What will be the behavior of pthread_cond_timedwait if our process is already sleeping on this call? Everything is clean here! On all platforms on which I experimented with moving the time back, the change was simply ignored, i.e. really, inside the call, time is still transformed from absolute to relative value. I wonder why this is not rendered in the function interface? That would solve all the problems!

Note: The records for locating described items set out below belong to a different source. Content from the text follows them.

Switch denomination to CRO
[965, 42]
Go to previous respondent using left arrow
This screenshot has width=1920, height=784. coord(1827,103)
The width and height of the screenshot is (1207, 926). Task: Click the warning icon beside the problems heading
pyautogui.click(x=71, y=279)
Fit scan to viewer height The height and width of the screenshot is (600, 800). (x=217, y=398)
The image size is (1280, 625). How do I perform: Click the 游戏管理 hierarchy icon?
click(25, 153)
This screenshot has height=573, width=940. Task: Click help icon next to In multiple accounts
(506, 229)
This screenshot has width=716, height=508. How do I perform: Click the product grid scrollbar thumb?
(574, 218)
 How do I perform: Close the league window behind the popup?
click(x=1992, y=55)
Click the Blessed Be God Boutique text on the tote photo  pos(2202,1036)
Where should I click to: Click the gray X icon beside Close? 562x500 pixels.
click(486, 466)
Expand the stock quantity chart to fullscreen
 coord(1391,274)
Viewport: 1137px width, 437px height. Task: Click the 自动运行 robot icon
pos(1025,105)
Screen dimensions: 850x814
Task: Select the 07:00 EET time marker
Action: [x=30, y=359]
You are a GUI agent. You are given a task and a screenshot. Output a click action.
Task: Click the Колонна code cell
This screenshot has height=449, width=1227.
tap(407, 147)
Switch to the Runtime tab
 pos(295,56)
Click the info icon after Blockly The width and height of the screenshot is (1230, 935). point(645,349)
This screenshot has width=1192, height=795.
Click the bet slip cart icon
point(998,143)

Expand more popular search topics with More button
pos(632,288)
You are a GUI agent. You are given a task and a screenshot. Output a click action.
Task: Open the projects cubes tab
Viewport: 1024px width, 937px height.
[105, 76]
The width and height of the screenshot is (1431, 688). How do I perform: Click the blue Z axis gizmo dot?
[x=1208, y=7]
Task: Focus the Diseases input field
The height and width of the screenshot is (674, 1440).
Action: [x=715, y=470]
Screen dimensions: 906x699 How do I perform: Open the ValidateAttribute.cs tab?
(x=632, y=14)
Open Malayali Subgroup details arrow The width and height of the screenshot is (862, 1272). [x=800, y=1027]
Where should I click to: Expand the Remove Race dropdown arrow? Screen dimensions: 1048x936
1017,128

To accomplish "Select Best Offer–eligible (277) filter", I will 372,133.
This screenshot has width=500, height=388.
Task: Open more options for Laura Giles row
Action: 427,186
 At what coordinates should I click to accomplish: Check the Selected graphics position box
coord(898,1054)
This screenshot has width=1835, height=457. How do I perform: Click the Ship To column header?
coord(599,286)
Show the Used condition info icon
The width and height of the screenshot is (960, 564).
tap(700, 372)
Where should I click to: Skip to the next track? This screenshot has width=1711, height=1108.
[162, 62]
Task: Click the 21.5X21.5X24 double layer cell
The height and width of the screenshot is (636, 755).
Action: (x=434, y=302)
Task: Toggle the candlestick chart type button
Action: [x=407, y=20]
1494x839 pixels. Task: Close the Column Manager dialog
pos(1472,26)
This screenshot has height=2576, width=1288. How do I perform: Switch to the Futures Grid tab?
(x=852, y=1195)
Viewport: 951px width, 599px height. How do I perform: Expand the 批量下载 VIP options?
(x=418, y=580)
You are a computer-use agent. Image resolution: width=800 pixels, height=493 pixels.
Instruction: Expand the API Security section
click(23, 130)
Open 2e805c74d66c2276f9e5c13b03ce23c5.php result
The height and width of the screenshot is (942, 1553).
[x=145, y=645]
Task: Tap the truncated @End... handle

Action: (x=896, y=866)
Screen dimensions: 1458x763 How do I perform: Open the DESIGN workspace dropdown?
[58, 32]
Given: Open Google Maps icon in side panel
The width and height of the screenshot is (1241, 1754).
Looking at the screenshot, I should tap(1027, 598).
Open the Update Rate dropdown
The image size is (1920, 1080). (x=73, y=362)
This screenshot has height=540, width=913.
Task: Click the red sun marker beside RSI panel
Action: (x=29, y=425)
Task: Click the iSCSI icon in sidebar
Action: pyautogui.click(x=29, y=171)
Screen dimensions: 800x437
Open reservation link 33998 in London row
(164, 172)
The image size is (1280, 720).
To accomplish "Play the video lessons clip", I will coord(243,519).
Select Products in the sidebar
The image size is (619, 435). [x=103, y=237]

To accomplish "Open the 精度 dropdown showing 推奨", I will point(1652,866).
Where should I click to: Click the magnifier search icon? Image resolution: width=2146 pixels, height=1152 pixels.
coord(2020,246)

Critics may argue that this is some kind of negligible situation, so that the translation of the system time falls into this very small piece of code. Let me disagree. On the one hand, if the probability of an event is not equal to zero, then it will happen (it is customary to call it the “general effect”), and on the other hand, everything depends heavily on a particular program. We faced this problem when developing a video surveillance system, and these are dozens of threads (threads), in each of which pthread_cond_timedwait is done 25 times per second, and transferring the time an hour ago led to a probability close to 100% , some stream and fall asleep for this hour plus 1/25 of a second!
What to do?
As I said at the beginning of my story, there is no beautiful solution to this problem, but it’s impossible not to solve it at all! In our system, we organized a separate stream, we will call it the “system time monitoring stream”, which tracks “time transfers back” and, if detected, “wakes up” all signal variables. Those. in fact, the solution assumes the presence in the system of some dedicated manager in which it is necessary to register all the signal variables used. It turned out something like this:
class SystemTimeManager
{
public:
SystemTimeManager();
~SystemTimeManager();
void registerCond(pthread_mutex_t *mutex, pthread_cond_t *cond);
void unregisterCond(pthread_cond_t *cond);
private:
static void *runnable(void *ptr);
private:
time_t _prevSystemTime;
pthread_t _thread;
bool _finish;
pthread_mutex_t _mutex;
std::map _container;
};
SystemTimeManager::SystemTimeManager ():
_prevSystemTime(time(0)),
_finish(false)
{
pthread_mutex_create(&_mutex, 0);
pthread_create(&_thread, 0, runnable, this);
}
SystemTimeManager::~SystemTimeManager()
{
_finish=true;
pthread_join(_thread, 0);
pthread_mutex_destroy(&_mutex);
}
void SystemTimeManager::registerCond(pthread_mutex_t *mutex, pthread_cond_t *cond)
{
pthread_mutex_lock(&_mutex);
_container.insert(std::make_pair(cond, mutex));
pthread_mutex_unlock(&_mutex);
}
void SystemTimeManager::unregisterCond(pthread_cond_t *cond)
{
pthread_mutex_lock(&_mutex);
std::map it=_container.find(cond);
if(it!=_container.end())
_container->erase(it);
pthread_mutex_unlock(&_mutex);
}
void * SystemTimeManager::runnable(void *ptr)
{
SystemTimeManager *me=reinterpret_cast< SystemTimeManager *>(ptr);
while(!_finish)
{
If(time(0)<_prevSystemTime)
{
pthread_mutex_lock(&me->_mutex);
for(std::map it=_container.begin();
it!=_container.end(); ++it)
{
pthread_mutex_lock(it->second);
pthread_cond_broadcast(it->first);
pthread_mutex_unlock(it->second);
}
pthread_mutex_unlock(&me->_mutex);
}
_prevSystemTime=time(0);
sleep(1);
}
}
Now all we have to do is create an instance of the SystemTimeManager class and remember to register all the signal variables we use in it.
In conclusion, I would like to draw the attention of a respected community to the topic of this article "problem, solution, discussion." I hope the problem is described quite clearly. The solution to the problem described, though not the most elegant, I brought - I hope it will be useful to someone. However, the last - discussion - I can not do without you, dear Habrausers. Maybe someone has some other, more elegant solutions to this problem?